» **What is required**
Reproduce nothing but the lines from the one with "Screen dimensions: 1203x727" down to the last line of the data below.

» **Source information**
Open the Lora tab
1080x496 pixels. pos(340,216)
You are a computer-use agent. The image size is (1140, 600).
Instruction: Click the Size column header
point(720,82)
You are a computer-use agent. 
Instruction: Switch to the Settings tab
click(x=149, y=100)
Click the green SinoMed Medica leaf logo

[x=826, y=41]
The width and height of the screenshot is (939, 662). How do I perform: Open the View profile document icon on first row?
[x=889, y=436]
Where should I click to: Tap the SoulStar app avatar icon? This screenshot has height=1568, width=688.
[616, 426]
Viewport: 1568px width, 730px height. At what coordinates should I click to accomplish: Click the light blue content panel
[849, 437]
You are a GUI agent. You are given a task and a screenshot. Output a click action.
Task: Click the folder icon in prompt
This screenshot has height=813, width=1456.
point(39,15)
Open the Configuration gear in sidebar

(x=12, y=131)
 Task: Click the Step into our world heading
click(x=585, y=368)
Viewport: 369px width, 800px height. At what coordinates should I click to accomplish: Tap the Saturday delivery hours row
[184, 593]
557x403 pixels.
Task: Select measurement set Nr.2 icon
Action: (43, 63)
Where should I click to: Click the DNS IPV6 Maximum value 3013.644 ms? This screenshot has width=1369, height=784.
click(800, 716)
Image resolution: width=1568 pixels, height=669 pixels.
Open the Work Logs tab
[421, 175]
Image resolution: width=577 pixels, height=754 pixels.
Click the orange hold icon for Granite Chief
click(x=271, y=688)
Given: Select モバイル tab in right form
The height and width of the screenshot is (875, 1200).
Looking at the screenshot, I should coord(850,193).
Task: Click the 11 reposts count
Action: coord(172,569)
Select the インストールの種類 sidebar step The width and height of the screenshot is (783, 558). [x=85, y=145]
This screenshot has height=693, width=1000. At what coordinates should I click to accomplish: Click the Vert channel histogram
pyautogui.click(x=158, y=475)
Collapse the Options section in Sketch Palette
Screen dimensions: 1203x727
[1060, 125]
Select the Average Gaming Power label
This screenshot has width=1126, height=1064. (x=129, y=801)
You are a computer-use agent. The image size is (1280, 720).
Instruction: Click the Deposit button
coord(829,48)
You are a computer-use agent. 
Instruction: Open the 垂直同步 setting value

» **Task response**
Screen dimensions: 1203x727
[1060, 125]
Select the Average Gaming Power label
This screenshot has width=1126, height=1064. (x=129, y=801)
You are a computer-use agent. The image size is (1280, 720).
Instruction: Click the Deposit button
coord(829,48)
You are a computer-use agent. 
Instruction: Open the 垂直同步 setting value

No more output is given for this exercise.